Он пьянел от мелькания лиц, от тысяч глаз, от гула туннелей, от радостных свиданий у синего свода «Октябрьской», от красной фуражки дежурной по платформе, от короткого, отрывистого: «Готов!» усталого машиниста. Он не ходил тогда, а бегал, везде успевал: и в бассейн, и на тренировку институтской волейбольной, и толкнуть зачет, и прошляться до утра, целуясь всю ночь напролет. Верил в мировую гармонию и имел на это право. И всегда было метро, всегда новое и волнующее. Оно и теперь иногда берет за душу тем давно ушедшим тревожным беспокойством, которое, напоминая о себе, само волнует больше, чем любимые станция, мрамор, вагоны… Нигде, нигде так остро не чувствую я, что уже отрезано навсегда полжизни. А это, как говорил мой дед, «не фунт прованского масла».

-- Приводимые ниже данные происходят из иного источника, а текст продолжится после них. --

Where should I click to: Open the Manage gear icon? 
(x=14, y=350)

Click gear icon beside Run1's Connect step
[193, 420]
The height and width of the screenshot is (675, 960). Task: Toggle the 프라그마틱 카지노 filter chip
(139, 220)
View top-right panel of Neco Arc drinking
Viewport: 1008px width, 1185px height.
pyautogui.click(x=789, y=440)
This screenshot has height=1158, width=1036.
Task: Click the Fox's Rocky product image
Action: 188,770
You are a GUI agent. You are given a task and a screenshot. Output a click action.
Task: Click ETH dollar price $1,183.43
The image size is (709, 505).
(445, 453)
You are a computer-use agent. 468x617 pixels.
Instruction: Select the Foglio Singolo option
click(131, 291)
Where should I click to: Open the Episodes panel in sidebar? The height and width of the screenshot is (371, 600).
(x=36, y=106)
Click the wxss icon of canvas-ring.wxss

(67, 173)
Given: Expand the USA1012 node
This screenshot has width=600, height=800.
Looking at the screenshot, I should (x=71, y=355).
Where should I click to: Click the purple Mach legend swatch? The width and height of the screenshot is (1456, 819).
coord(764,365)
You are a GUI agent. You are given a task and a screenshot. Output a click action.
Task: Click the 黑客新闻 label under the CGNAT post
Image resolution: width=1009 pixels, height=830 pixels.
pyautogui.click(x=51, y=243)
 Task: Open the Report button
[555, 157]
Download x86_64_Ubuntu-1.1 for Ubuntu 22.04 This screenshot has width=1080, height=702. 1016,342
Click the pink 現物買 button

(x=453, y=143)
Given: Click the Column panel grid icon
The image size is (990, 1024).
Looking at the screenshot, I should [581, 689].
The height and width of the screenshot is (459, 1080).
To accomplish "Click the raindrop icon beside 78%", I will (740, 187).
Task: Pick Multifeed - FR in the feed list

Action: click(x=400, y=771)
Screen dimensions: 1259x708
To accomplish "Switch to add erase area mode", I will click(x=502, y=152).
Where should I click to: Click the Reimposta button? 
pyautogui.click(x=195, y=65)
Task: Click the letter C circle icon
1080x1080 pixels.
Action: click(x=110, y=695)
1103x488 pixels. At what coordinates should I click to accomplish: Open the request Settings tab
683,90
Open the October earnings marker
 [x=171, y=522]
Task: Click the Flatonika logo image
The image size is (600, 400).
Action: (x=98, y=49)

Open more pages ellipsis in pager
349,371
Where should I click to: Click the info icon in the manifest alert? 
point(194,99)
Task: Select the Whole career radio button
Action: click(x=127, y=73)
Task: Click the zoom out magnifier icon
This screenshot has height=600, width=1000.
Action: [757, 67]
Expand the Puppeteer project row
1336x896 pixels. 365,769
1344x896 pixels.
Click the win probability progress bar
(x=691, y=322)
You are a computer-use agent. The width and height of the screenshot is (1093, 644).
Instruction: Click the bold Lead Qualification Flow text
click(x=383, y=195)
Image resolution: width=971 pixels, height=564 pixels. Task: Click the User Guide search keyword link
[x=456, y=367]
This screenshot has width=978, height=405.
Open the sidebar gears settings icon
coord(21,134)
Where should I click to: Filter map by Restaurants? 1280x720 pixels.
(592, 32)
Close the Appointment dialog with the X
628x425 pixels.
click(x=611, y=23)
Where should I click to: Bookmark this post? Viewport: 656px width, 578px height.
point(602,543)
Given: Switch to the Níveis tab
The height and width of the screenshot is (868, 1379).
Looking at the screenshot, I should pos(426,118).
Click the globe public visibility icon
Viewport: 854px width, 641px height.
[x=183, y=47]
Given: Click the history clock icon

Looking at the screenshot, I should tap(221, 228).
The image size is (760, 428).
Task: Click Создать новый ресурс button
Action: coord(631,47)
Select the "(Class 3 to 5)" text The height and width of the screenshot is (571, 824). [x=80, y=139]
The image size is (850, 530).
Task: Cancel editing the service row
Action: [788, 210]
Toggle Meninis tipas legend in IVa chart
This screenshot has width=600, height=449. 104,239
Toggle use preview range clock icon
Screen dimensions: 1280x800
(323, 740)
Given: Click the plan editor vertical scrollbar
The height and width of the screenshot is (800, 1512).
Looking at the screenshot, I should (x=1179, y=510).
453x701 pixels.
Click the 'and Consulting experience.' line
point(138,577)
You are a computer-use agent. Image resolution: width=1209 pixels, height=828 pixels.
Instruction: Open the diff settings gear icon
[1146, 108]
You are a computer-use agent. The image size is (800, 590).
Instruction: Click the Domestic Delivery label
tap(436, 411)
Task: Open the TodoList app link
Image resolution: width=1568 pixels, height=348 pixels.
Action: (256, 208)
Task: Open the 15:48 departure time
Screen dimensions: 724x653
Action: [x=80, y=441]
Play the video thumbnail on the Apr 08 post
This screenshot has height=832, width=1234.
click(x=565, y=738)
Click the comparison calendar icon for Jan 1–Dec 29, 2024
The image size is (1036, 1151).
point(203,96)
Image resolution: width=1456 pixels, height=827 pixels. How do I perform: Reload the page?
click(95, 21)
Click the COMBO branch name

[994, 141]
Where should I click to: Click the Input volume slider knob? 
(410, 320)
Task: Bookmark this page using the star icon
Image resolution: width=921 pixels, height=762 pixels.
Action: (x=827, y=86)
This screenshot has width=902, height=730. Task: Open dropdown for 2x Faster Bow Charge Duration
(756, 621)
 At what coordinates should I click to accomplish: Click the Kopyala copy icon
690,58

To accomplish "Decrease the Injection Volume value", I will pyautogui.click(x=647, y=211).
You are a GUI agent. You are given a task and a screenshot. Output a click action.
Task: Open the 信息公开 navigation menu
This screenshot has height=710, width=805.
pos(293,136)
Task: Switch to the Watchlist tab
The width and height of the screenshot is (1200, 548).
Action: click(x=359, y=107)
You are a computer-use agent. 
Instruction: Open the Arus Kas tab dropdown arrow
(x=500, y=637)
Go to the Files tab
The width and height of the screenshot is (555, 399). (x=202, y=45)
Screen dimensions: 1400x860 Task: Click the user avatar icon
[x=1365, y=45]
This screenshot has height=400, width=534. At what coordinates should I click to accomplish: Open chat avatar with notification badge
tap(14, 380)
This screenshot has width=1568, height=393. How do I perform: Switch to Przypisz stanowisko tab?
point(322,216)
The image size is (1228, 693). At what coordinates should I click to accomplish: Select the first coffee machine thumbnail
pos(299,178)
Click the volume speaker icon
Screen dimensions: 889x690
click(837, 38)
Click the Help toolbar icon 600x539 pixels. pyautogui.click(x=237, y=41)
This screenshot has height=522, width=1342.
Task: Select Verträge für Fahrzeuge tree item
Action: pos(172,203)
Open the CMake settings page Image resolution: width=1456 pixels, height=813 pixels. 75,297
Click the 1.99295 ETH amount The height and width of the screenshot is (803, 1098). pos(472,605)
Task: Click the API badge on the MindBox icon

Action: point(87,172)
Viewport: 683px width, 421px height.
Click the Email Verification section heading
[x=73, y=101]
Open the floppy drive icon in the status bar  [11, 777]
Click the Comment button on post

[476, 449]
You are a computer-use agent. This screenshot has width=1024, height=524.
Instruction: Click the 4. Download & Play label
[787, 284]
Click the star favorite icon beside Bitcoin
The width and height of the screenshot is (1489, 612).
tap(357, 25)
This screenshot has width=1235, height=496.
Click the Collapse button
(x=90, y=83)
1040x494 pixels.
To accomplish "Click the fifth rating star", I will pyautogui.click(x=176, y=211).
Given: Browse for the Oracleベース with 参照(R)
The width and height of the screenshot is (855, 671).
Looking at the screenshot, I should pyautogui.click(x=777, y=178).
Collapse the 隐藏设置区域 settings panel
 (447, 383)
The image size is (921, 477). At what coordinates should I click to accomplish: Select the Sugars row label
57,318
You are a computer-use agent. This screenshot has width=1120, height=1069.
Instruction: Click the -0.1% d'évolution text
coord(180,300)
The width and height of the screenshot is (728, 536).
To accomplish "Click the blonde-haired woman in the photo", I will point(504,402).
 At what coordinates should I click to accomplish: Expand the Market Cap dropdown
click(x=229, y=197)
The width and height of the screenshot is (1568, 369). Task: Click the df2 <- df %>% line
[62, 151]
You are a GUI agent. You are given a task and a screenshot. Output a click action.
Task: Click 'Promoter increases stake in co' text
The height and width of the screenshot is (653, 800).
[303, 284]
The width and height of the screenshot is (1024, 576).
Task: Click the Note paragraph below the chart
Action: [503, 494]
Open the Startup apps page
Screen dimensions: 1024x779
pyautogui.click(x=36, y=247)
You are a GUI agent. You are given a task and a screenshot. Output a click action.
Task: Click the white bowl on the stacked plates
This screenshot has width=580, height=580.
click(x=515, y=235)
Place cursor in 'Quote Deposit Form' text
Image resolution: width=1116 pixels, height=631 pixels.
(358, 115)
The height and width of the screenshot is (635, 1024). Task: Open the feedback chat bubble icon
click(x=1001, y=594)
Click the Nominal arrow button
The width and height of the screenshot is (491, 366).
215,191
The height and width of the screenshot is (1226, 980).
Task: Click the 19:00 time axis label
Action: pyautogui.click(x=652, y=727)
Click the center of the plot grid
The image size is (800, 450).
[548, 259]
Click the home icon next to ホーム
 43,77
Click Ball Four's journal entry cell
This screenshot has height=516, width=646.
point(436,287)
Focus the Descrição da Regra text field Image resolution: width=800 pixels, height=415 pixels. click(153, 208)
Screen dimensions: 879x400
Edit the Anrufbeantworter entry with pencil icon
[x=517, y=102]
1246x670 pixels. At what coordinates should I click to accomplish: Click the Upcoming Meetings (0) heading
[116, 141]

Все ближе грохот, переходящий в рокочущее завывание.
Из черной арки туннеля вынырнул поезд. С лязгом и шипом расходятся двери, людей из вагона выбрасывает, как катапультой.
Нас несет по черному туннелю, мотает из стороны в сторону. Зеленые светофоры прочерчивают черные вагонные окна длинными импульсами, как экраны осциллографа. Сумка с апельсинами начинает оттягивать руку…
Мне ехать далеко, две пересадки. Минут через пятьдесят доберусь. Войду к нему, и тут, я уж знаю, в моих умных кандидатских мозгах что-то переключится, и я начну сыпать смешное, как из рога изобилия.
Но сегодня мне не до смеха. И не только сегодня. И особенно с ним. Но я должен, я обязан, как заводной, говорить весёлые вещи — всё в заданных параметрах, не больше и не меньше, как учит наш небожитель-шеф: «такт — прежде всего», — но должен. Слишком сильно люблю я этого человека, чтоб дать ему зарыться в своё горе.
Откуда эта потребность — жить и знать, что после моей усмешки кому-то полегчало? Генетика, наверное. По наследству от деда — эта способность смеяться, когда надо бы стиснуть зубы. Я любил деда. Его стоило любить. Он умирал от рака горла в старенькой больнице — умирал, уже изрезанный вдоль и поперек. За пять минут до конца дед поманил нас с отцом и, когда мы приблизились, улыбнулся и прохрипел в свою трубку: «Поезд отправлен… Все — согласно купленным билетам… Никогда не ездите „зайцем“… Это было не самое легковесное из духовных завещаний. Дед открыл счет.»
А месяц назад он чуть не продолжился — этот счет потерь. Тот, к кому я еду сейчас, мой самый близкий, самый верный друг, подорвался на опыте.
Оглушительно лопнули стекла, и когда я очухался, сломя голову кинулся по коридору, вбежал в лабораторию, забил огнетушителем пламя, то увидел Володьку. Он лежал на спине, в забрызганном кровью белом халате, закрыв лицо руками. Я отвез его на «Скорой» в больницу, схватил такси и помчался в школу за ней. Она должна была быть с ним рядом. Он мог умереть от шока.